Why do I say this? I think because I have been caught up in reading old stuff: Calvin, Sibbes, Luther, Lewis (I include Lewis because people say that Keller is the modern Lewis and I think Lewis speaks just as well and if not better into our culture than Keller does)…
The thing is, I read Calvin and I read a man who is captured by the love of God and thus captures my heart into seeing the beauty of Christ. I read Sibbes and I cant help but yearn for the fire of Gods love. If I have a snobbery about what I read and only read that of modern books on Christianity and the church, then I will be missing out on the breadth and beauty of these men who love Christ and explode with passion for Christ which speaks much deeper volumes in our culture then most of our modern books today.
I am challenged to get my teeth stuck into these old books and enjoy the layers and depths of what they know and have experienced about Gods love, about the church and what it means to live as a Christian way before those modern books have been written. I am challenged to go back to the source.

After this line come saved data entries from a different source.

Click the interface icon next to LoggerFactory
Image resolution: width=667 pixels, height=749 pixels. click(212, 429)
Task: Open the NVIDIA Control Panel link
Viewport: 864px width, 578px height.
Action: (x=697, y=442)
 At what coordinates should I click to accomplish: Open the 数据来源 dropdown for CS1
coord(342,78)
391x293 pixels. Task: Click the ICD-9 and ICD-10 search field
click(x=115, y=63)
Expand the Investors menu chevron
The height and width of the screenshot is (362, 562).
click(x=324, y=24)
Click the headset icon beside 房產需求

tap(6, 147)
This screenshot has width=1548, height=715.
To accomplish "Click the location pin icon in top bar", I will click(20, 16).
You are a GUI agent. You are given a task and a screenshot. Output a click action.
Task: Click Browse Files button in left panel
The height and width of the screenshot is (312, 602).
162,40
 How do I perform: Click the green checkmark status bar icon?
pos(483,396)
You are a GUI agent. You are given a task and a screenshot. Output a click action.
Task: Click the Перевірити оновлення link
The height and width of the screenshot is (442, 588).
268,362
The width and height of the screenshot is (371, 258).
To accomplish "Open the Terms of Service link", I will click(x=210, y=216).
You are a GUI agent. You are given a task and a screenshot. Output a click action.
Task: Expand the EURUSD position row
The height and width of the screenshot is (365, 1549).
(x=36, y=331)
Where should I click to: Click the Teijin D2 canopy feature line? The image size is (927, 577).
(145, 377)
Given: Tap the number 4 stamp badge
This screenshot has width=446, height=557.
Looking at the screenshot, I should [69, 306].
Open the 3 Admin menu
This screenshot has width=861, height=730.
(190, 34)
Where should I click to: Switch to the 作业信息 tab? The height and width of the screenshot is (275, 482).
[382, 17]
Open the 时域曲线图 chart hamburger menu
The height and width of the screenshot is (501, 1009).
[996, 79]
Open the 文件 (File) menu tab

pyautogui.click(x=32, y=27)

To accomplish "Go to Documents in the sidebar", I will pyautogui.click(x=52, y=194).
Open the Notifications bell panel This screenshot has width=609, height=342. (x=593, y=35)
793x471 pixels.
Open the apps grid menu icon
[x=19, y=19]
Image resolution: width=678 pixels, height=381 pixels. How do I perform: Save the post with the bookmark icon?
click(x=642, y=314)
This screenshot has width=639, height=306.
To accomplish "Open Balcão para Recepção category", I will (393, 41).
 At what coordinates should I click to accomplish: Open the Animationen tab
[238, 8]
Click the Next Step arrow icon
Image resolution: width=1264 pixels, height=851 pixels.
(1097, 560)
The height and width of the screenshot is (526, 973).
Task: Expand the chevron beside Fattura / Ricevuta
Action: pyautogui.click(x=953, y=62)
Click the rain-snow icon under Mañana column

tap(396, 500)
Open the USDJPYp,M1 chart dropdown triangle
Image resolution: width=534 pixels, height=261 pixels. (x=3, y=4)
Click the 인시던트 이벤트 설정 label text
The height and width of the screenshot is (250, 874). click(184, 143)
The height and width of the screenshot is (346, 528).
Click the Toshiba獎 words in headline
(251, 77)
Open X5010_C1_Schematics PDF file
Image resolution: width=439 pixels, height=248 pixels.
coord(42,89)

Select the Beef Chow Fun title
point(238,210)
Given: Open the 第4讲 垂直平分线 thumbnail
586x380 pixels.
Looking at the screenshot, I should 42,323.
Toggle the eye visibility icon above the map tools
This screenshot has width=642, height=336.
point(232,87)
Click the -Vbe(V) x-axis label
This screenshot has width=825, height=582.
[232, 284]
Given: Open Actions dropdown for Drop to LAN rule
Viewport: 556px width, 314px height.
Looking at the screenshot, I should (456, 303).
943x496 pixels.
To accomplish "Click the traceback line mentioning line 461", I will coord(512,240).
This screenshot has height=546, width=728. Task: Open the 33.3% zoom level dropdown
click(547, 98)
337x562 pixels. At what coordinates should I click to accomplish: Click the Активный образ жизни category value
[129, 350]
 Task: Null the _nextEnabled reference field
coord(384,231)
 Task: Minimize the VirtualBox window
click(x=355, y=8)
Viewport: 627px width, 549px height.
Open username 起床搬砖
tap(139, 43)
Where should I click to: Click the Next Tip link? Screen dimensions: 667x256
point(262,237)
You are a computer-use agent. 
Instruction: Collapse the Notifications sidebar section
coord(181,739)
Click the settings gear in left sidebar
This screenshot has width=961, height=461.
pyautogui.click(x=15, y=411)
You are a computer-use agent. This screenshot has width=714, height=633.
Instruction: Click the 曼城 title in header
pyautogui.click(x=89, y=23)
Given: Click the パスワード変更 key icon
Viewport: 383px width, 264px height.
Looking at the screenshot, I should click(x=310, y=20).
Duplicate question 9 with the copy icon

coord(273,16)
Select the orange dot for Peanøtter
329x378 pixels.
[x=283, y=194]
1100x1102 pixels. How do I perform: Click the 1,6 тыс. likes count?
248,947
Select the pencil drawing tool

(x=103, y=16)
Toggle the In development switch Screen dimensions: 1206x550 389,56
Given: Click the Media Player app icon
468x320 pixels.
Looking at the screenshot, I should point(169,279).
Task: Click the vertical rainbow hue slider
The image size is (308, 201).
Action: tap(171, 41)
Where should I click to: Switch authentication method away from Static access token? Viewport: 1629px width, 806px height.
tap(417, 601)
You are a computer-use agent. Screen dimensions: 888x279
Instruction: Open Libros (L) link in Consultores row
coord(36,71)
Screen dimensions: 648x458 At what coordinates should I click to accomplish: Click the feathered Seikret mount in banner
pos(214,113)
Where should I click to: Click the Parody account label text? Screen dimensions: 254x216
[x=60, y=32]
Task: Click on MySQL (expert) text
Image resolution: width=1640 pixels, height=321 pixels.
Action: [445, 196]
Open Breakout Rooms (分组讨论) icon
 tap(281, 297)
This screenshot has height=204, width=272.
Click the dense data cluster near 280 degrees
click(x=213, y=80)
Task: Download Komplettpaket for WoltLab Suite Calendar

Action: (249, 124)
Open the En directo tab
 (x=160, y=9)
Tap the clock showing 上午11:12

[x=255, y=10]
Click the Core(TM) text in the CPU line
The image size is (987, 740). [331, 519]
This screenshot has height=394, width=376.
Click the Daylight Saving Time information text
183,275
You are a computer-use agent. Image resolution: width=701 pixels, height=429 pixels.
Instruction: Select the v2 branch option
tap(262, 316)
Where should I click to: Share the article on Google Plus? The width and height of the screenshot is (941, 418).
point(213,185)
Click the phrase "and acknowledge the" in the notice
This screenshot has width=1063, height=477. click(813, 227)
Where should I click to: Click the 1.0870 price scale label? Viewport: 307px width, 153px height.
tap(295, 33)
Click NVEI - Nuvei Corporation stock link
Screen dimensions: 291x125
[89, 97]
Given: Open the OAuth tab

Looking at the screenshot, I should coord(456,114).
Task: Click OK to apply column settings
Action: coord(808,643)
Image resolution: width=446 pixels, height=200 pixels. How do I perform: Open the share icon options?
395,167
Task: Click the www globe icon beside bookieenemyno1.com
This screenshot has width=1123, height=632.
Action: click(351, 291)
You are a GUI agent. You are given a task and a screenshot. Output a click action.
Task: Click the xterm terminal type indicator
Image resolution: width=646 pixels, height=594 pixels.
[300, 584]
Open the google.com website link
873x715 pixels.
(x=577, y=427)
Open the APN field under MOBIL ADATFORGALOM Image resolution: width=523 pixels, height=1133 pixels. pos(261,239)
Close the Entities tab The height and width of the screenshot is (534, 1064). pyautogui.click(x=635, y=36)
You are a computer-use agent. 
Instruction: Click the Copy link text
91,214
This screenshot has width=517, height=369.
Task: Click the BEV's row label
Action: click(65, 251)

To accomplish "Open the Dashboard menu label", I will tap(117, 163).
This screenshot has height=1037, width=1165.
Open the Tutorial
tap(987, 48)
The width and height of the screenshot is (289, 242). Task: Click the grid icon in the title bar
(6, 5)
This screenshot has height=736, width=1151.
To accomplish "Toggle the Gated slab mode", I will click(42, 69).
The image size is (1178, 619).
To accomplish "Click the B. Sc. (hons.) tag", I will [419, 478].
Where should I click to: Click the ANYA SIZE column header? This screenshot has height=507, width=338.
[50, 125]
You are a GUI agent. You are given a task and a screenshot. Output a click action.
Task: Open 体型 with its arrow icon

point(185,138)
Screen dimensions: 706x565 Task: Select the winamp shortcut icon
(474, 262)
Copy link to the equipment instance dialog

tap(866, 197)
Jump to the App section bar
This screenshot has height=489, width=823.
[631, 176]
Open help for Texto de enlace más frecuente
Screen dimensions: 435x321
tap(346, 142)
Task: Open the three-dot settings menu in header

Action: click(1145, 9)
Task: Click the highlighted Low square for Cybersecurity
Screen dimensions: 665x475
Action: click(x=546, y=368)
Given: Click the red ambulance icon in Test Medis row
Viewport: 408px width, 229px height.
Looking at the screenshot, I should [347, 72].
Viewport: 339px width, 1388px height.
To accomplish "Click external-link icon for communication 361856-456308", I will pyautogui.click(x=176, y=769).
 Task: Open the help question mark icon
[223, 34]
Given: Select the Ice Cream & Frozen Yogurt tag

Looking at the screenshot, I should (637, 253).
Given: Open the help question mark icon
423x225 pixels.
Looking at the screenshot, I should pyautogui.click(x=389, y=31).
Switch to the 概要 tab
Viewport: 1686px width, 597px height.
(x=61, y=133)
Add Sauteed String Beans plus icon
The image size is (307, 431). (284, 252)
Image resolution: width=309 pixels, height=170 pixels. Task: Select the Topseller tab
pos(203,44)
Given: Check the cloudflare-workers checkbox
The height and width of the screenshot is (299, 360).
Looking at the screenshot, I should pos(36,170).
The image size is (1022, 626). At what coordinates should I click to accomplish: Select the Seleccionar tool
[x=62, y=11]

CS Lewis sets the challenge from the introduction to Athanasius “On the Incarnation”:
“There is a strange idea abroad that in every subject the ancient books should be read only by the professionals, and that the amateur should content himself with the modern books. Thus I have found as a tutor in English Literature that if the average student wants to find out something about Platonism, the very last thing he thinks of doing is to take a translation of Plato off the library shelf and read the Symposium. He would rather read some dreary modern book ten times as long, all about “isms” and influences and only once in twelve pages telling him what Plato actually said. The error is rather an amiable one, for it springs from humility. The student is half afraid to meet one of the great philosophers face to face. He feels himself inadequate and thinks he will not understand him. But if he only knew, the great man, just because of his greatness, is much more intelligible than his modern commentator. The simplest student will be able to understand, if not all, yet a very great deal of what Plato said; but hardly anyone can understand some modern books on Platonism. It has always therefore been one of my main endeavours as a teacher to persuade the young that firsthand knowledge is not only more worth acquiring than secondhand knowledge, but is usually much easier and more delightful to acquire.”